The Woo Hoo Corp Root Authority also has a certificate. This root certificate is special because no other authority certifies the public key the certificate contains. But since all X509 Certificates must be signed by someone, a root certificate is self-attested or self-signed. Woo Hoo Corp issues certificates to multiple subordinate Certificate Authorities – such as “Certificates-R-Us Asia” or “Certificates-For-The-Masses”.


How do you trust?

Violet can trust Toby’s certificate in 3 ways:

  • She can trust Toby’s certificate explicitly
  • She can trust the certificate for the authority that issued Toby’s certificate – Certificates-R-Us.
  • She can trust the certificate for the authority (Woo Hoo Corp) that issued the certificate for the authority (Certificates-R-Us) that issued Toby’s certificate (say that really quickly – thrice)

In the Direct Project parlance, Violet’s trusted certificates are her Trust Anchors. Violet picks the anchors she trusts, and stores them in her trust anchor store, or anchor list.

Your browser and your computer come pre-installed with the certificates of several highly trusted large Certificate Authorities, managed by vendors such as VeriSign. Every time you create an SSL connection to order your prescription from drugstore.com, your browser verifies the server’s identity, by going through a procedure very similar to Violet’s. There are a few other details involved, naturally, so how SSL works is best saved for another post.


Circles of Trust

The higher up the trust chain you decide to anchor your trust at, the wider the circle of trust you belong to. By trusting a Certificate Authority (CA), you make it simple for yourself to exchange secure email with an entire trust community – the community of individuals and organizations who hold certificates issued by the CA. The community admits only trusted parties– only those who meet the security and privacy policies outlined by the community members. The benefits of admission is an admission card – your X509 Certificate issued by the community’s Certificate Authority. Use the keys associated with member X509 Certificates to sign and encrypt email and have it accepted and trusted anywhere in the community.
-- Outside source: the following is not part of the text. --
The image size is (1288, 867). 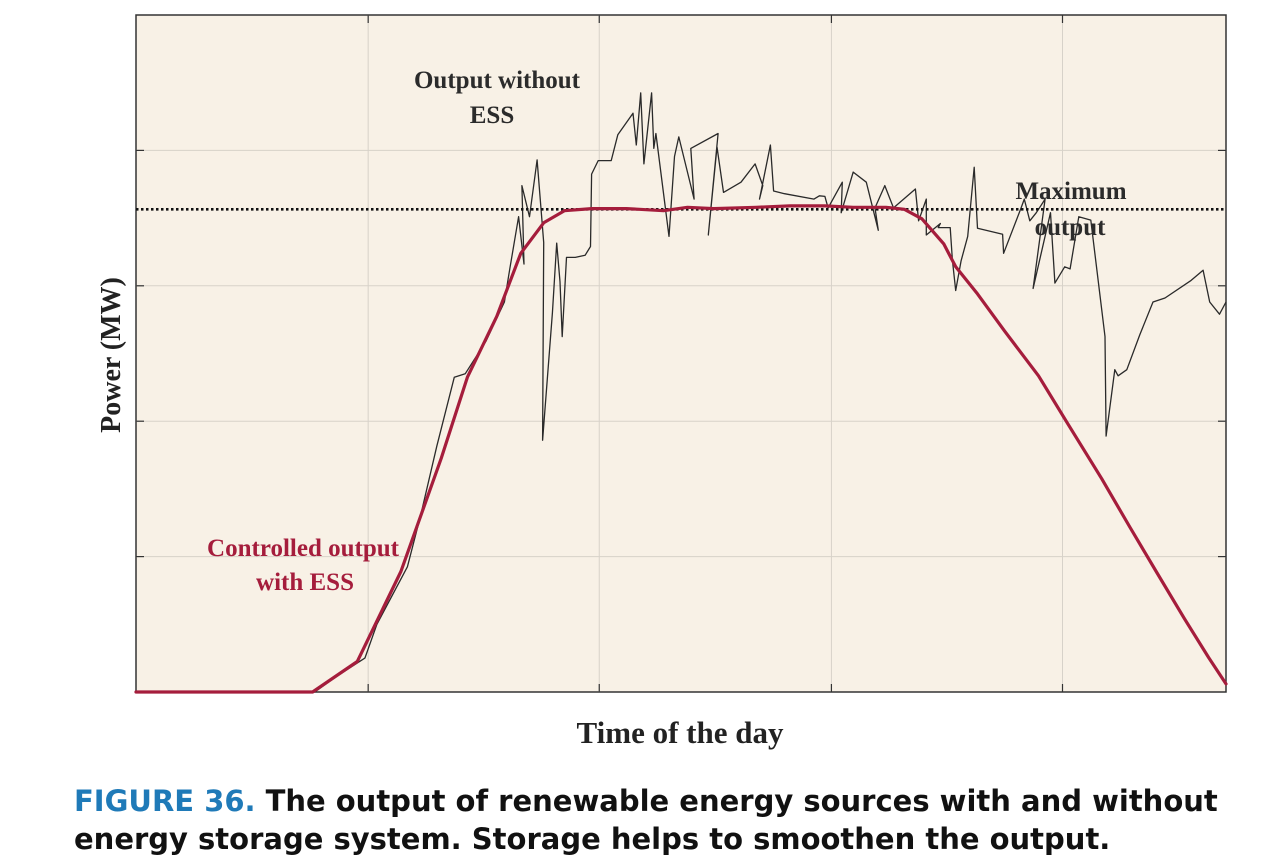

You don’t have to pay Certificates-R-Us to set up a community or to issue certificates to your members – you can do it for free (now I have your attention – see below). Your community can set up its own Certificate Authority by running one of many commercial and open source certificate management servers. It doesn’t really matter as long as your community members install your CA certificate in their trust store.

The beauty and simplicity of this model is the powerful premise behind the Direct Project. Its not a new idea. We owe it to the geniuses who invented modern crypto & asymmetric encryption. And the designers of S/MIME.
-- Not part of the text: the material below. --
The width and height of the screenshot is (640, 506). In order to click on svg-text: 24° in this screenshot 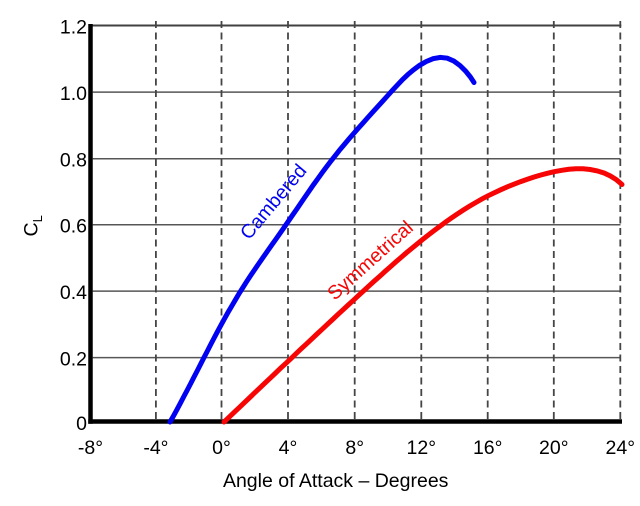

Trusting a Certificate Authority has its costs. If you trust Certificates-R-Us, you trust any and all certificates issued by Certificates-R-Us – a possibly large community. If you trust Woo Hoo Corp, you trust half the planet. If you trust too broadly, you become too trusting. So trust wisely.

Creating your own Circle of Trust

To create a trust community, you must first create a Certificate Authority (public, private)key pair and X509 Certificate. You can then start issuing certificates (and keys) to your members. You can do this very cheaply by using the free tools: OpenSSL (open source) or MakeCert.exe (free in Windows).

Learn how to use makecert.exe using these sample batch files.

  • genca.bat: Create a new certificate authority certificate (root).
  • gencert_exchange.bat: Issue a new certificate to use for secure email – issued signed by the authority you created in genca.bat

You do need to be careful with the all the private keys you generate for your community members. After securely transfering them to the owning member using a secure out of band mechanism (such as password protected PFX files) – do ensure they are wiped from the machine you created them on. For Attila the Hound prowls endlessly.

You can find detailed documentation on makecert and PFX files MSDN and the Web.